**Extracted text:**
+ + +

THAT DOES IT: Nobody Taught Us How To Plant Rice

You may consider this entry a rant. It’s just that I am so sick and tired of hearing “We taught you how to plant rice blah-blah” a million times in my lifetime and I have taken it like a real Thaiwith non-confrontation “yeah-if-you-say-so” attitudeuntil now.


I met a group of Filipinos downstairs at the lobby (Sheraton Surabaya) earlier. Usual travel chit-chat and considering my deep affection for the Philippines, I always make it a point to be courteous and cool.

Until the conversation went to the RICE topic *again* – a standard pitch for Filipinos I meet around the world. “The Philippines taught the whole region the Science of Rice.”; “My country taught your country how to plant rice in the 60s.” “Thais, Vietnamese, Indonesians and our neighboring countries came to the Philippines in the 70s to study how to plant rice. The pitch varies but says the same thingthey taught US how to plant rice.

I am a big fan of GMA Network documentaries. My DVD collection is extensive and I have almost everything they aired (I’ll tell you where I got the unreleased episodes another time). Either Jiggy or Howie mentioned “the pitch” in one of their docus and I thought it was poor taste… let me point it out to you –

The Philippines DID NOT teach Southeast Asia (especially Thailand) how to plant rice.

The Tai People of ancient Thailand has been planting rice since 4,000 BC. And considering our continuous history, chances are, the knowledge has been handed down to this day. The earliest and most convincing archeological evidence for domestication of rice in Southeast Asia was discovered by Wilhelm G. Solheim II in 1966 in Non Nok Tha in the Korat area of Thailand.

Korat and the Angkorian Kingdoms of Cambodia had close ties later on in history. Rice is already a staple in the ancient kingdoms of Southeast Asia. And evidences of cultivated rice as old as 10,000 BC are discovered in Spirit Cave on the Thai-Burmese border as well.

+ + +

**Entries supplied:**
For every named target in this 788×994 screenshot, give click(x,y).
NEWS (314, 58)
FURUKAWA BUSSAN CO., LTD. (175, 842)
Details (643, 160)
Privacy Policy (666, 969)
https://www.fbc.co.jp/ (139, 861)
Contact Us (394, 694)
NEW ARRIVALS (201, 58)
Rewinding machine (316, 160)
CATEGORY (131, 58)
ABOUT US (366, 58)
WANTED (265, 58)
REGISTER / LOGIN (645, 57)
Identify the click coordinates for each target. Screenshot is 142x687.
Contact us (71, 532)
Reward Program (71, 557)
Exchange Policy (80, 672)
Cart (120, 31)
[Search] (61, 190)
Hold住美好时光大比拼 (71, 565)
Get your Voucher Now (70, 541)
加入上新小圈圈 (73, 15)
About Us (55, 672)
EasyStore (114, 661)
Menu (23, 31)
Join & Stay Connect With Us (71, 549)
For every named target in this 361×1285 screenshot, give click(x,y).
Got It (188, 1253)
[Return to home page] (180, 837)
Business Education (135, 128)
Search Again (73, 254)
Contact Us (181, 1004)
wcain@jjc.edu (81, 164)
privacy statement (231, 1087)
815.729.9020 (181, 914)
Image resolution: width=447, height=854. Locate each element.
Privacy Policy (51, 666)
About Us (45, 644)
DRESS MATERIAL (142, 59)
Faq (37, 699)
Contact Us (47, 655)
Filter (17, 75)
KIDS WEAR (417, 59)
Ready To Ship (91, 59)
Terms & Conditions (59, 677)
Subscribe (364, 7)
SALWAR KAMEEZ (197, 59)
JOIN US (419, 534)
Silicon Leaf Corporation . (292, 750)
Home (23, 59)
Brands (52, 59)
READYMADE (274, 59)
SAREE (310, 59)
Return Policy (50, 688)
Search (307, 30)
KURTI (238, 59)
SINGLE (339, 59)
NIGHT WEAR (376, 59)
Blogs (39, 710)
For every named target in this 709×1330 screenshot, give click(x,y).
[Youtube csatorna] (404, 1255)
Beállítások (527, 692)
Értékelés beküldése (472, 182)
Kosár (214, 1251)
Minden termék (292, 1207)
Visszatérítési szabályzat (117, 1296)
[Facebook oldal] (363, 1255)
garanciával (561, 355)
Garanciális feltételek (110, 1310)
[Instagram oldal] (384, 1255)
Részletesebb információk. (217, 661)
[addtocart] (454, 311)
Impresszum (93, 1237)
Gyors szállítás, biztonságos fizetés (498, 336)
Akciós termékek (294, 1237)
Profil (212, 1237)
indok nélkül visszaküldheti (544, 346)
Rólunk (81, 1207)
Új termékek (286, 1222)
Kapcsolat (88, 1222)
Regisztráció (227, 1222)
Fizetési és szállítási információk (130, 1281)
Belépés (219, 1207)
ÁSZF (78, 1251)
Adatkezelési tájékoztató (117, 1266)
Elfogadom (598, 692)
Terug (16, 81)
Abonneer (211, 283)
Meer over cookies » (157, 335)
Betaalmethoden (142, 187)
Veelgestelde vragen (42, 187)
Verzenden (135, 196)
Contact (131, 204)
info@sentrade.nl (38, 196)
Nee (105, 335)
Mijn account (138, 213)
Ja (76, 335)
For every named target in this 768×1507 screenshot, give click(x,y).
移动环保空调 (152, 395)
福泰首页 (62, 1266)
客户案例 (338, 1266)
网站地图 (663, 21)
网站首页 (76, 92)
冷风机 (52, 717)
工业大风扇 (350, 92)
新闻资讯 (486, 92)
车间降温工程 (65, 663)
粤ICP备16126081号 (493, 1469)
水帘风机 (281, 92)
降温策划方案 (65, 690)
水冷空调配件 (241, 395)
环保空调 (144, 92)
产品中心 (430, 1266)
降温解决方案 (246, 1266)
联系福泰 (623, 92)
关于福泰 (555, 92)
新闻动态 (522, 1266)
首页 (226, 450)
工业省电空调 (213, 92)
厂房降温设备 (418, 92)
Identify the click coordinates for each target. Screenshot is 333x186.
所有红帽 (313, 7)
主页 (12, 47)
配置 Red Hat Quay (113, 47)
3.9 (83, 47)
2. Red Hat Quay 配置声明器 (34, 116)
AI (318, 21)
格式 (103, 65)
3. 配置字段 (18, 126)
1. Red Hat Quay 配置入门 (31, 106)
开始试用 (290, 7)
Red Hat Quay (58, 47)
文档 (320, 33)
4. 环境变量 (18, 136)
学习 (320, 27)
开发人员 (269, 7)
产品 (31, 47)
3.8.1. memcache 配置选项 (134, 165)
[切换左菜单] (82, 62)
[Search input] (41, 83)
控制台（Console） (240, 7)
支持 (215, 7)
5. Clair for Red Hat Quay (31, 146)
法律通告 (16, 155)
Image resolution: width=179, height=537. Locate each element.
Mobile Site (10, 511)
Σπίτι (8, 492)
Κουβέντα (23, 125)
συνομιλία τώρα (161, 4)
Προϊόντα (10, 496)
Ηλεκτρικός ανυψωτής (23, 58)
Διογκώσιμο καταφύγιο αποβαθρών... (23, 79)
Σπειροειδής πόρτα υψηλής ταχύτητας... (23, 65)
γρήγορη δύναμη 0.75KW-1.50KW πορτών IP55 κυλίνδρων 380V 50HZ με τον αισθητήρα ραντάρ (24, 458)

+ + +

**Exercises to complete:**
[a] Answer these from the rice-planting post above, please:
(i) Where did the writer meet the group of Filipinos?
(ii) Who discovered the evidence for rice domestication at Non Nok Tha, and in what year?
(iii) Where was evidence of cultivated rice as old as 10,000 BC found?
[b] For each statement, decide whether the rice-planting post agrees, and quote the words that settle it.
(i) The writer owns only a small collection of GMA Network documentaries.
(ii) According to the post, the Tai people of ancient Thailand have planted rice since 4,000 BC.
(iii) Non Nok Tha lies in the Korat area of Thailand.

**Answer list:**
[a]
(i) In the lobby of the Sheraton Surabaya.
(ii) Wilhelm G. Solheim II, in 1966.
(iii) In Spirit Cave on the Thai-Burmese border.

[b]
(i) No: "My DVD collection is extensive and I have almost everything they aired"
(ii) Yes: "The Tai People of ancient Thailand has been planting rice since 4,000 BC."
(iii) Yes: "in Non Nok Tha in the Korat area of Thailand"